● **Exercise goal**
Put each line of the records into a JSON list of strings, one string per line and no blank lines. Start at the first line of the records and end with the line that has "click(x=464, y=190)".

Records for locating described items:
========

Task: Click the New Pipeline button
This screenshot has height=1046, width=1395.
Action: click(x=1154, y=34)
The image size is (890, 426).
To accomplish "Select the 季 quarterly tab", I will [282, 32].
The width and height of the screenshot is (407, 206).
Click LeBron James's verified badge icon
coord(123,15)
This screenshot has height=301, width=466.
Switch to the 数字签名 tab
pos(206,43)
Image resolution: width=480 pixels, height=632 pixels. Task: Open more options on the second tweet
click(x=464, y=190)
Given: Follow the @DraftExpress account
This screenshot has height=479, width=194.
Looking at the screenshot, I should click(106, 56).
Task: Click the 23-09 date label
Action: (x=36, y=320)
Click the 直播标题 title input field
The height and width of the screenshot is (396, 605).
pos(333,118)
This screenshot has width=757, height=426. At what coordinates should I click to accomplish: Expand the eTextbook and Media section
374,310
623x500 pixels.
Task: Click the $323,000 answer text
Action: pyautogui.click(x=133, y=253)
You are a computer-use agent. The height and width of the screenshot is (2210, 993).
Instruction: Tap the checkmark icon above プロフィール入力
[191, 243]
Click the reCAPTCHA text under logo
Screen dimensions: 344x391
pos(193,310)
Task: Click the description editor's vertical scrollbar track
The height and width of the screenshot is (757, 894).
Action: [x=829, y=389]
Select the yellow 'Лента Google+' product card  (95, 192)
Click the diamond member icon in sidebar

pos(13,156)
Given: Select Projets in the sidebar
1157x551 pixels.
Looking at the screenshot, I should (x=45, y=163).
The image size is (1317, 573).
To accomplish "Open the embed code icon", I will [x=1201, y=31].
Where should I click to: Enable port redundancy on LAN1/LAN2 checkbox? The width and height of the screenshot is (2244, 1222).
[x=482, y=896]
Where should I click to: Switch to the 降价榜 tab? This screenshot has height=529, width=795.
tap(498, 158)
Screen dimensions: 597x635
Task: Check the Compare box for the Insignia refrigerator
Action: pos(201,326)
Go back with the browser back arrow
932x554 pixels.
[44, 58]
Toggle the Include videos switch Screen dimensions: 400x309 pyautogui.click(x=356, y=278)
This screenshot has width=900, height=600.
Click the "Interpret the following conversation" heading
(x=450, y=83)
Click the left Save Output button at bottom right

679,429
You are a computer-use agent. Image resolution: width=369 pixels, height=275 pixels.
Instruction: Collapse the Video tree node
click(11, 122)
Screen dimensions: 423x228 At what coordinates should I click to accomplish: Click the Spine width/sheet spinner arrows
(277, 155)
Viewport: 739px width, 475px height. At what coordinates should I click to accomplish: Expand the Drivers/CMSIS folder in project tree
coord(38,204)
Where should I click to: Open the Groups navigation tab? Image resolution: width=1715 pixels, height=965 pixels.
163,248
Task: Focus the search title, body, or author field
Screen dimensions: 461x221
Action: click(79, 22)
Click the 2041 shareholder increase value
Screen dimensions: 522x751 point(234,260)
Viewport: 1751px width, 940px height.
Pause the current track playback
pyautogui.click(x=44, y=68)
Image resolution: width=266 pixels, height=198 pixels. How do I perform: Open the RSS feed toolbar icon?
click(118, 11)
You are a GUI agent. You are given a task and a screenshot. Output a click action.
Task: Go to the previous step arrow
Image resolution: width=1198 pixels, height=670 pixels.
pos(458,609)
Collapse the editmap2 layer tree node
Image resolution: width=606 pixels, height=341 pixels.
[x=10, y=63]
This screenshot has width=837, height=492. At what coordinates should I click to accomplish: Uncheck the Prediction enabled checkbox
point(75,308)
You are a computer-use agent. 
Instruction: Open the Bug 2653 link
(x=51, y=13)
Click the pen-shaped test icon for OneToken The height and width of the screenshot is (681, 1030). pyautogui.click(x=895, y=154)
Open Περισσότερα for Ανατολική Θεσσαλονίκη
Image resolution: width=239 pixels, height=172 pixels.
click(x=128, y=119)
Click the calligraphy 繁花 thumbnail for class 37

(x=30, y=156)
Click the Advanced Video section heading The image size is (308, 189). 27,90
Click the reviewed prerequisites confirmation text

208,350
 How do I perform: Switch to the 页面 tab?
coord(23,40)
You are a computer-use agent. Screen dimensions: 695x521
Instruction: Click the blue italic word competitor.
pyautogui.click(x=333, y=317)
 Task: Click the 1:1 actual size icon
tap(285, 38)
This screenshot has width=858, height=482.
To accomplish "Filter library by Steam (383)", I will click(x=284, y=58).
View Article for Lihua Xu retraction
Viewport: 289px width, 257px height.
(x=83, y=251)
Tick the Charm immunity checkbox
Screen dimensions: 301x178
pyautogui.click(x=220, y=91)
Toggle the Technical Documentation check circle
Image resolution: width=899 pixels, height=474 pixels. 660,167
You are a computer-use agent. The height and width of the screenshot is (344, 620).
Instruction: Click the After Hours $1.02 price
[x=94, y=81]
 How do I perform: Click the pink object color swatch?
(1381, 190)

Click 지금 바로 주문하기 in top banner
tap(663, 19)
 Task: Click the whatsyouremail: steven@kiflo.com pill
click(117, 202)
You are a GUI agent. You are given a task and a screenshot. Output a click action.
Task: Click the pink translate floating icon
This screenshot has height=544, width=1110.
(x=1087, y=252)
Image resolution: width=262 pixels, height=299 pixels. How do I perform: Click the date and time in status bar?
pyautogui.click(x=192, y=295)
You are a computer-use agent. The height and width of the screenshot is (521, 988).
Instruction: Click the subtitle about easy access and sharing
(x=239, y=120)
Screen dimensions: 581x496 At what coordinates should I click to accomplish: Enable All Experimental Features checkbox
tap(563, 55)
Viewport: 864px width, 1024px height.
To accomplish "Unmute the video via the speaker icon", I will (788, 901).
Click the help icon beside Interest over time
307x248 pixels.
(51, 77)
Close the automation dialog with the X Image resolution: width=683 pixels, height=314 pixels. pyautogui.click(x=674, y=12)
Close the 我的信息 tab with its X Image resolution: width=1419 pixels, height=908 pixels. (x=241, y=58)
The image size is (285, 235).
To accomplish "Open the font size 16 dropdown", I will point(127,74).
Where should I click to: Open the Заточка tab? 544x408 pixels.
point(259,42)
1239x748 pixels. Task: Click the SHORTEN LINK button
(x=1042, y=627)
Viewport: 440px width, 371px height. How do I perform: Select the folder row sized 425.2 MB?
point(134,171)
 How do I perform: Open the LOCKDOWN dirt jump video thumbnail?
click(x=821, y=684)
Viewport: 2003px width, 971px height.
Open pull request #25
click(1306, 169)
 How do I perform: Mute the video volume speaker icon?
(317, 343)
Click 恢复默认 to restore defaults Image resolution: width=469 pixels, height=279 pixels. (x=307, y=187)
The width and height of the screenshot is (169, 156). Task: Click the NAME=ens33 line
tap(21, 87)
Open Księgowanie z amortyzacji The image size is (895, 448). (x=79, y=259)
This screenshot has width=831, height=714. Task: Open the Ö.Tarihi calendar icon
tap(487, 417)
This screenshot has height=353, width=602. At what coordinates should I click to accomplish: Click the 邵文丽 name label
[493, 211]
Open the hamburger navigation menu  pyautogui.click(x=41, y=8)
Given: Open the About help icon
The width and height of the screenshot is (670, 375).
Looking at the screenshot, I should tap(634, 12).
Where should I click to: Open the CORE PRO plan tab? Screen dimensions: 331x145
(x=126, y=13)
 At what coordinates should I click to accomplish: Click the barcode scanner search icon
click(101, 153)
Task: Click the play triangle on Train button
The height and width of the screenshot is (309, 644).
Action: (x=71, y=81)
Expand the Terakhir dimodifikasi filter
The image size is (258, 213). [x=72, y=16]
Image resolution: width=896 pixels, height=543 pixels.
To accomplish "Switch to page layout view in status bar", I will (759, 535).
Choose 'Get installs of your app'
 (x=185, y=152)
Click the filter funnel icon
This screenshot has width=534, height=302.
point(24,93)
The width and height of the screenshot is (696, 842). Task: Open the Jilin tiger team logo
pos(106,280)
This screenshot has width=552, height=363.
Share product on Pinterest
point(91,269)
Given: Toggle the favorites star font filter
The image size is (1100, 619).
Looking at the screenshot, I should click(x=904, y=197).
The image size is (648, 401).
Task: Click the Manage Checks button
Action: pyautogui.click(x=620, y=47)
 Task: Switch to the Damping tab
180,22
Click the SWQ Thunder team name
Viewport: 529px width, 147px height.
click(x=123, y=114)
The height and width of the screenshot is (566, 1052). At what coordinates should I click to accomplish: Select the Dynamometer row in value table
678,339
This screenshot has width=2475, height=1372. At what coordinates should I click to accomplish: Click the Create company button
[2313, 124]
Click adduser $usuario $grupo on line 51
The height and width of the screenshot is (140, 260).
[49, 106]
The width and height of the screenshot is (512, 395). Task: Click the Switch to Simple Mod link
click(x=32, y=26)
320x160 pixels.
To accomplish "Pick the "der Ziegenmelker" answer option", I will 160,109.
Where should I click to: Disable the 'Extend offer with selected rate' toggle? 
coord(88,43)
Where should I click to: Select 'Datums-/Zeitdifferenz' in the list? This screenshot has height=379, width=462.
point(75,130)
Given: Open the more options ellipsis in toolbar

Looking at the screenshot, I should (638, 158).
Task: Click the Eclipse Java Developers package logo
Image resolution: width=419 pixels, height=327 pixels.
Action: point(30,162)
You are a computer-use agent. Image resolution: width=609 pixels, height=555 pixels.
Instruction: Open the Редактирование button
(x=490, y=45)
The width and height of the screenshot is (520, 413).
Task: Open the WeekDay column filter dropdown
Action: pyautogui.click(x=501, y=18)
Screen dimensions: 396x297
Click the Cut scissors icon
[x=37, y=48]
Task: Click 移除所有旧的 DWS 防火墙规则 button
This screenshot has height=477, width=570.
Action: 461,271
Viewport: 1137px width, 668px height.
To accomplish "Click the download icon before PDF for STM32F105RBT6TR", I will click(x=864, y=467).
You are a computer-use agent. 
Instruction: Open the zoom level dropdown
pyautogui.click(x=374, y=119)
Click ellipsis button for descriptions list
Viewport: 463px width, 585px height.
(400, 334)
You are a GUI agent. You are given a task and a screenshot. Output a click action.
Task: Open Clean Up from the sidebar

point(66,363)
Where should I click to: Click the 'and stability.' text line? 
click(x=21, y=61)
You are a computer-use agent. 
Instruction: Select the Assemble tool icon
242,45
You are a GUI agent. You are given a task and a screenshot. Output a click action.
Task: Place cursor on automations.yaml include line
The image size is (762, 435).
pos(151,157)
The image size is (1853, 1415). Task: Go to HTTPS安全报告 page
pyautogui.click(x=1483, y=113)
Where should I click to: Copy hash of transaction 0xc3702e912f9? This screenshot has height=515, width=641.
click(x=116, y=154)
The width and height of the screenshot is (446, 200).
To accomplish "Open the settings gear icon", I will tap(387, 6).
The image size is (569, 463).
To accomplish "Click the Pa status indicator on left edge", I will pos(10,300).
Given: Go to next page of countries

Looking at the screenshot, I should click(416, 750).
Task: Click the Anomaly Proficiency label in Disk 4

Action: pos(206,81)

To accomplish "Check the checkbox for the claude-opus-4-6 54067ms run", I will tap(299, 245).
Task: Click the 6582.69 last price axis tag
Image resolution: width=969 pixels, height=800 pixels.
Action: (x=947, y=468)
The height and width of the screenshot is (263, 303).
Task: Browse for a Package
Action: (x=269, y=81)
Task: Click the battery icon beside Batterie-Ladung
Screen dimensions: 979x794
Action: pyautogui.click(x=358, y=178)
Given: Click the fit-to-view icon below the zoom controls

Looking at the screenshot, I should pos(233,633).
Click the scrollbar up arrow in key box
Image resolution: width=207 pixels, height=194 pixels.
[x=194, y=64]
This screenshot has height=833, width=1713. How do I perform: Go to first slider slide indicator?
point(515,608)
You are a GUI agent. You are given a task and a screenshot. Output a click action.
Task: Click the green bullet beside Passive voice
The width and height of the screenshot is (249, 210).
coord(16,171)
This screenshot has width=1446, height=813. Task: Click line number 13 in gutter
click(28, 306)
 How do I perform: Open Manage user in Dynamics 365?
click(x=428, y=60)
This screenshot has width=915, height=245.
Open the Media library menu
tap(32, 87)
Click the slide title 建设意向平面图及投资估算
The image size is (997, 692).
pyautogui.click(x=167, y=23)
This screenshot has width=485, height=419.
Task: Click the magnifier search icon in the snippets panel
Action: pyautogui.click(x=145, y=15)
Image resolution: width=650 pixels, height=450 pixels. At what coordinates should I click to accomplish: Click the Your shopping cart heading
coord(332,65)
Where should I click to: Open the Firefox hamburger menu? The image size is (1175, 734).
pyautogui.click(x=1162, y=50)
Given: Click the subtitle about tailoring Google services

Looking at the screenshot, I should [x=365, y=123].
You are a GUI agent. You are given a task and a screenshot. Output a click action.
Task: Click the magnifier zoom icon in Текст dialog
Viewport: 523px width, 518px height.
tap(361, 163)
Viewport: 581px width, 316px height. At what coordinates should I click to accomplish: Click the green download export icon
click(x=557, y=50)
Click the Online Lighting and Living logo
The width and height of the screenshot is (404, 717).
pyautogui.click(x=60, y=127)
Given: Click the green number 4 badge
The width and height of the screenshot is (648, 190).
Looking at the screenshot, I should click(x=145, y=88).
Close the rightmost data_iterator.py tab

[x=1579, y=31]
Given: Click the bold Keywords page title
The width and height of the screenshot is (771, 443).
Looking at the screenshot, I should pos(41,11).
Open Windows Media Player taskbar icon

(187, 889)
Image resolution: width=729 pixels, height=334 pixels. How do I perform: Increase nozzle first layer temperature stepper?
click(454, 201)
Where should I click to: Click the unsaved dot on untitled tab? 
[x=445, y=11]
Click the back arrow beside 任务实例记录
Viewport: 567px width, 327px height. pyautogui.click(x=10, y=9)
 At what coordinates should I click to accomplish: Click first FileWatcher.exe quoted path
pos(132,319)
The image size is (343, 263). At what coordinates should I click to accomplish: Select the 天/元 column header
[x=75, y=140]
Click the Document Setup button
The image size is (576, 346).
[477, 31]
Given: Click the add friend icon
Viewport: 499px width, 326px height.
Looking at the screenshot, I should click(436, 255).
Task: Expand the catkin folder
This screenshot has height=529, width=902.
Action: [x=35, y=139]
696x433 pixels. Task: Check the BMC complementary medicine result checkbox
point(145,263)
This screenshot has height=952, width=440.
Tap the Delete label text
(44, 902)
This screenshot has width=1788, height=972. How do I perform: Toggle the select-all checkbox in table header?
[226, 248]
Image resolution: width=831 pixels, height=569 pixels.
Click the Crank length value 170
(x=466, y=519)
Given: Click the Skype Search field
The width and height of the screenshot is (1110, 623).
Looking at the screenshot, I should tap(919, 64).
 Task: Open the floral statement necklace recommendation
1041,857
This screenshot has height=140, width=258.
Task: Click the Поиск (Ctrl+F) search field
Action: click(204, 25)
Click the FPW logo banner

========

● **Output below**
[
  "Task: Click the New Pipeline button",
  "This screenshot has height=1046, width=1395.",
  "Action: click(x=1154, y=34)",
  "The image size is (890, 426).",
  "To accomplish \"Select the 季 quarterly tab\", I will [282, 32].",
  "The width and height of the screenshot is (407, 206).",
  "Click LeBron James's verified badge icon",
  "coord(123,15)",
  "This screenshot has height=301, width=466.",
  "Switch to the 数字签名 tab",
  "pos(206,43)",
  "Image resolution: width=480 pixels, height=632 pixels. Task: Open more options on the second tweet",
  "click(x=464, y=190)"
]